The next morning, after a “mining camp” breakfast of sausage, scrambled eggs, and fresh muffins, we get our maps out. The concierge comes over and asks us where we are heading, as he hands us two more water bottles. He suggests Bridal Veil Falls.

“Old mines and rusted railroad tracks leading nowhere but over a cliff,” he says.

Sounds good to us.

We order bag lunches and fill four water bottles and we are on our way up a switchback dirt road that leads to the 365-foot, two-pronged, waterfall. My cousin takes photo after photo of blue skies, cascading falls, the No-Name and Ballard Mountain peaks, butterflies, chipmunks, rusted mining equipment, but eventually, the battery dies on her phone. I forgot to bring my phone or camera. We sit on boulders, feeling cool mist near the falls, and eat roast turkey sandwiches. Eroded canyon walls loom overhead. A hawk grabs the thermals above our heads. Silence is loud this far up on a trail.

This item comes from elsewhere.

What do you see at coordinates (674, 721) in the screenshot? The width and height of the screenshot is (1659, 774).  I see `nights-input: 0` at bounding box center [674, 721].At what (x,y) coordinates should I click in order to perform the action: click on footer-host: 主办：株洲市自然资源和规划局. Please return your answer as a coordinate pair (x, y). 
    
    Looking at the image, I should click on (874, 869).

A lone hiker passes us and then stops. “You know, you’re sitting just under a bear cave, don’t you?” We jump up and look up at the dark recesses of cavern above us.

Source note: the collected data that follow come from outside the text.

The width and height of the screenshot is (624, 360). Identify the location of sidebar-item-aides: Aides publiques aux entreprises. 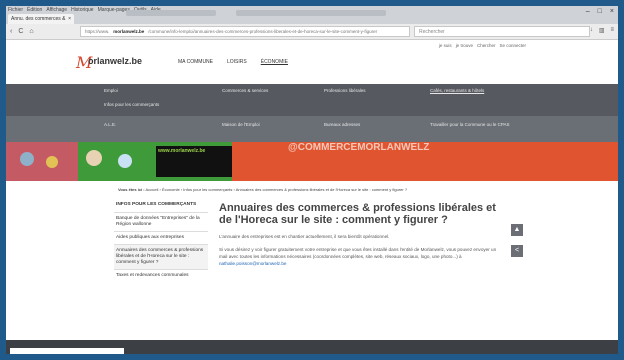
(161, 238).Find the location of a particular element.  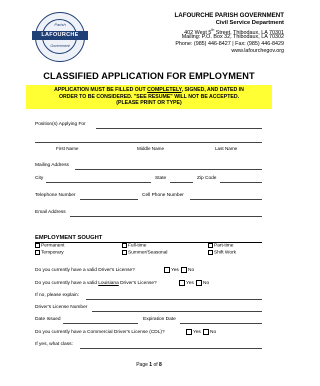

department-name: Civil Service Department is located at coordinates (250, 23).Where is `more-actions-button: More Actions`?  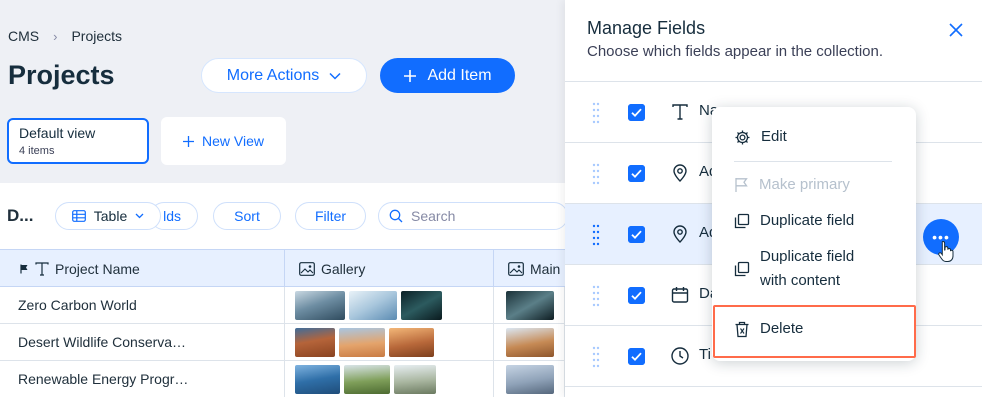 more-actions-button: More Actions is located at coordinates (284, 76).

We stuff what remains of our lunches into our mouths and decide to head down with him. Two hours later, we are in downtown Telluride, eating slices of “Figalicious” wood-fired pizza at High Pie and Tap Room, chasing it all down with dollar drafts. We are part of the hiking crowd with dusty faces, worn down muscles, and muddy boots.

“Free concert in the park,” the bartender tells us, and so off my cousin and I go, walking from downtown, along San Miguel River Trail to the Town Park. Families and friends sprawl in the fields as local blues bands play to sunset views over Lizard Head Wilderness and San Juan National Forest. After a food truck dinner of short rib tacos and tempura-fried avocado, it’s an adventure, hiking back to the hotel, with excited shouts coming from the campground, “Go on, bear!”

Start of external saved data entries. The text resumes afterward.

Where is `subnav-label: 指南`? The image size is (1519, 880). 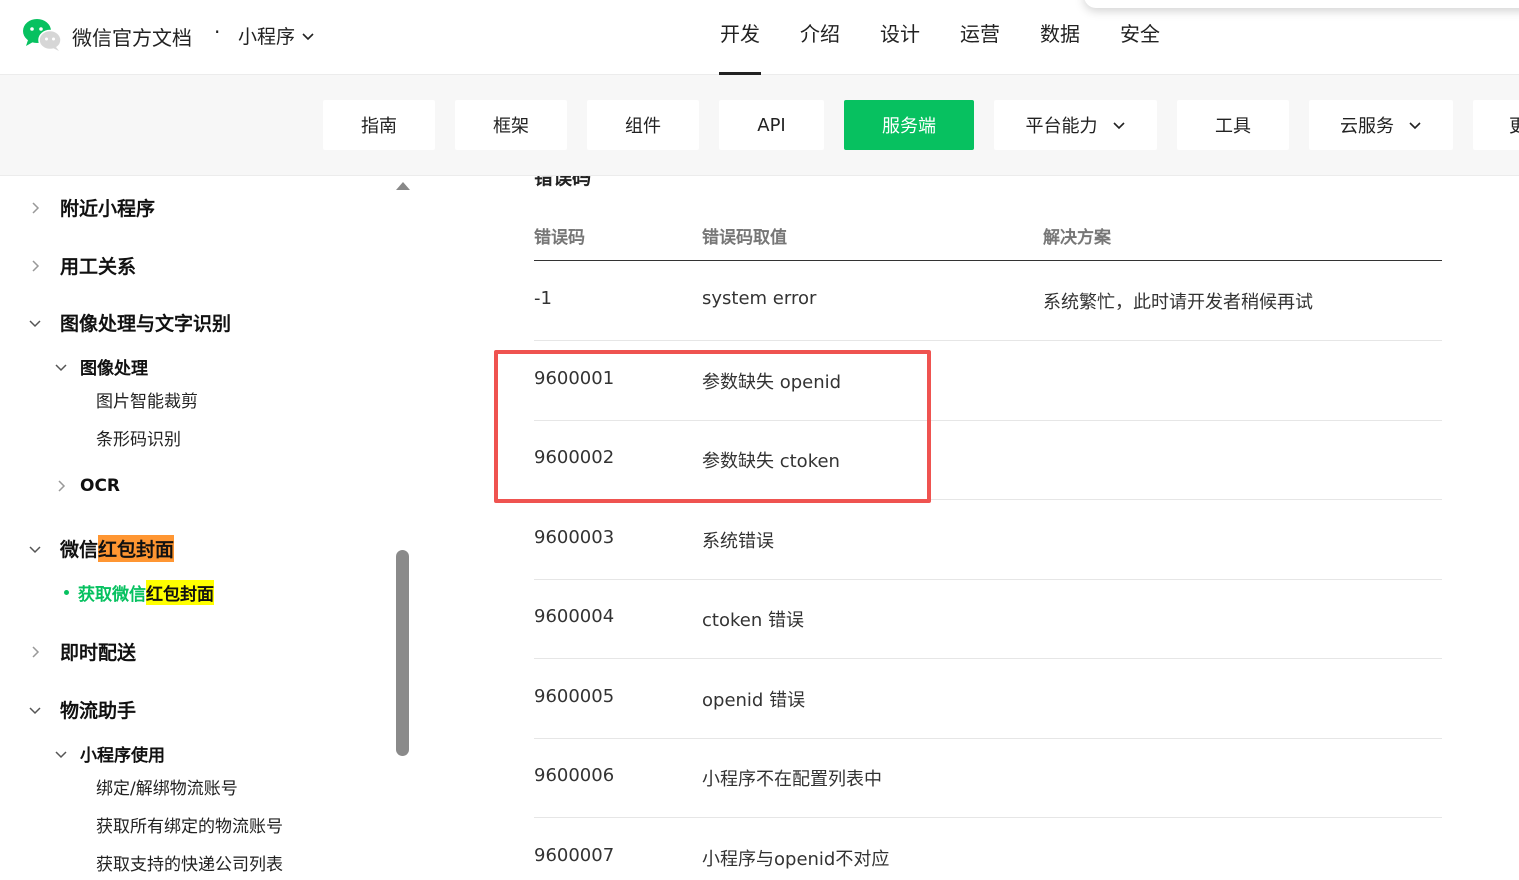
subnav-label: 指南 is located at coordinates (379, 126).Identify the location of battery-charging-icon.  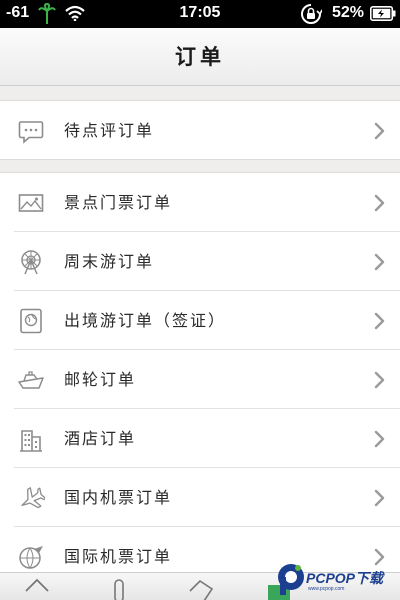
(383, 14).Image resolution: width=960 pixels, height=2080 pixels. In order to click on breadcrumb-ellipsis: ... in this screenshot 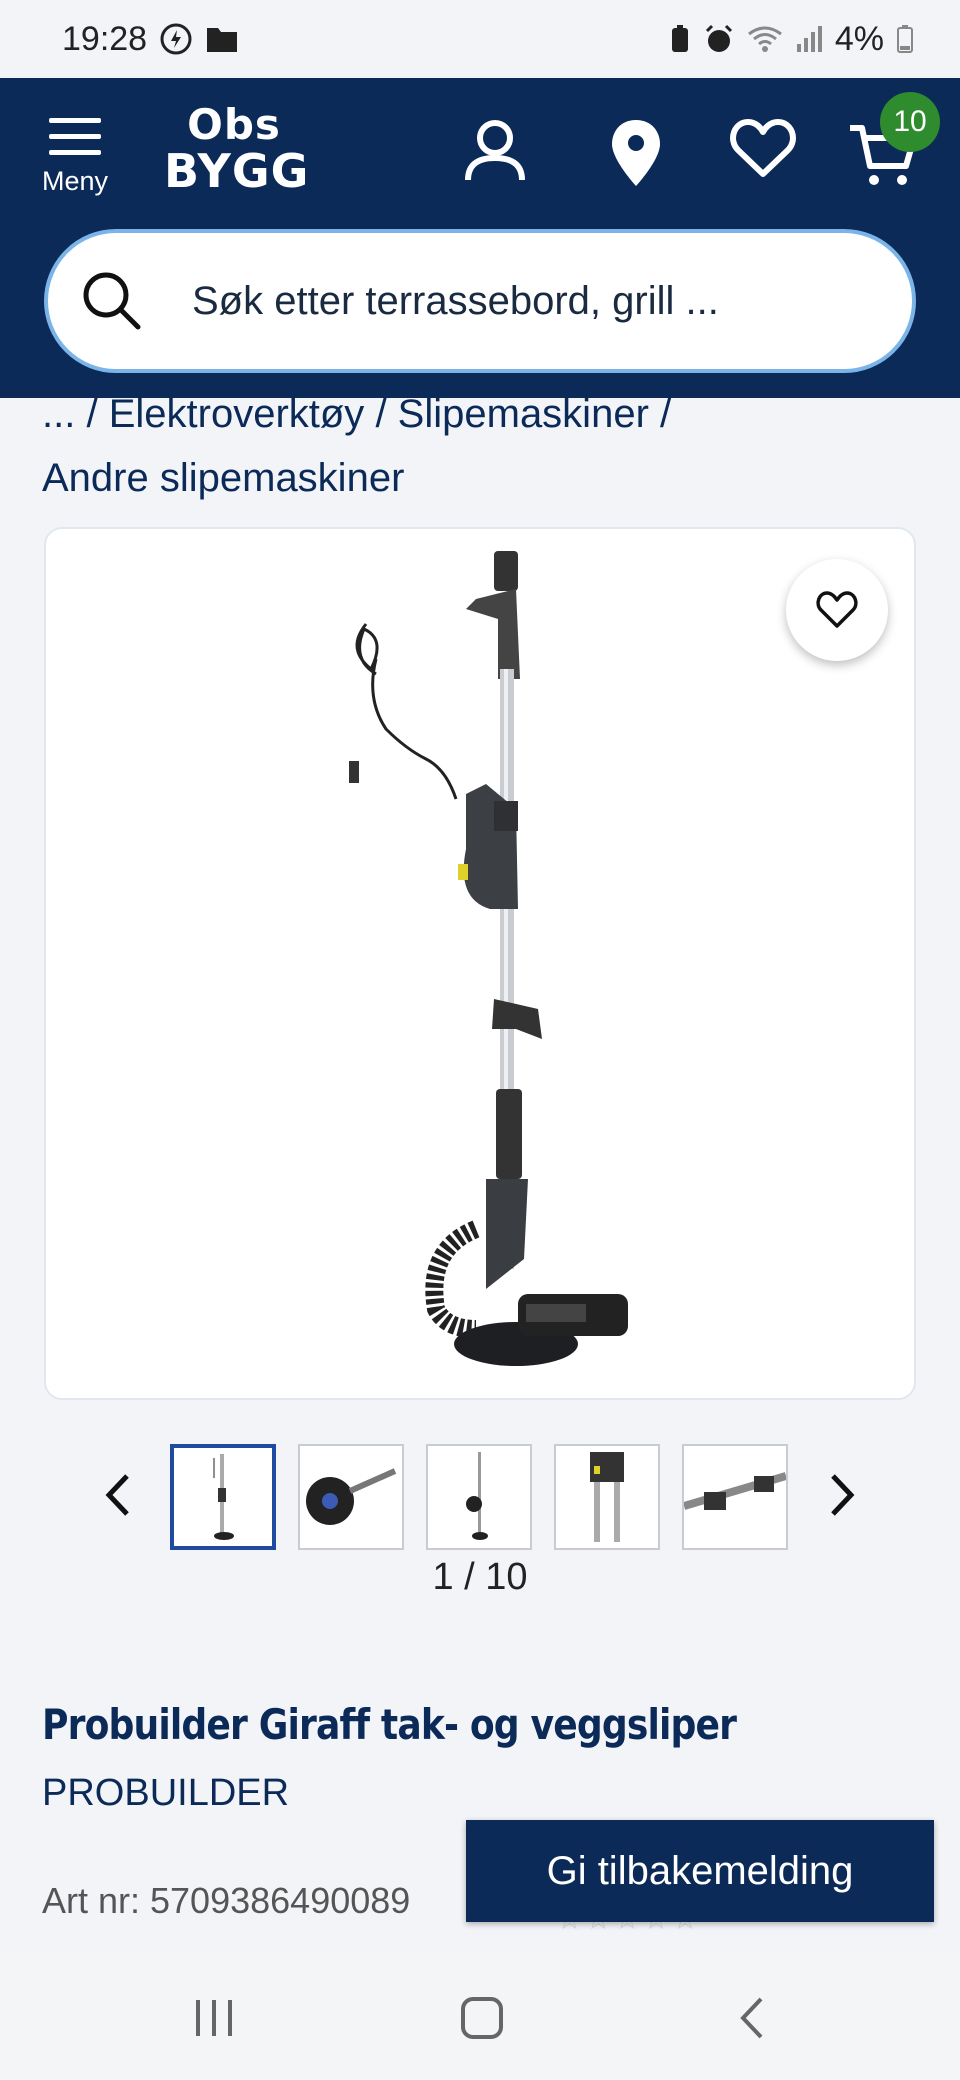, I will do `click(58, 414)`.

An elderly gentleman, sporting a headlamp and carrying a flashlight, shrugs his shoulders, “Happens every night,” he says. “Bears come down to help clean up the park. They like the tacos.”

Once back at the hotel, we fall straight into bed.

The next morning, we wake early, and hike up to Bear Creek Trail. Moderately sloped, with the babbling creek, there are lush valley views through Ponderosa pine and Rocky Mountain juniper across to Chicago Peak and Mt. Emma. After 4.6 miles, with cliffs and peaks on either side of us, we come to a dramatic waterfall. We lift our faces to the coolness. Cascading falls send rainbows over the deep pools of alpine streambed and late morning has just begun.

“You just missed the bears,” a young hiker says, pointing to a ledge nearby.

A vacation is about taking a break from the plugged-in world, catching a breath of mountain air below a bear cave and seeing what’s in front of you. Telluride is the place for all of it. Local bears included.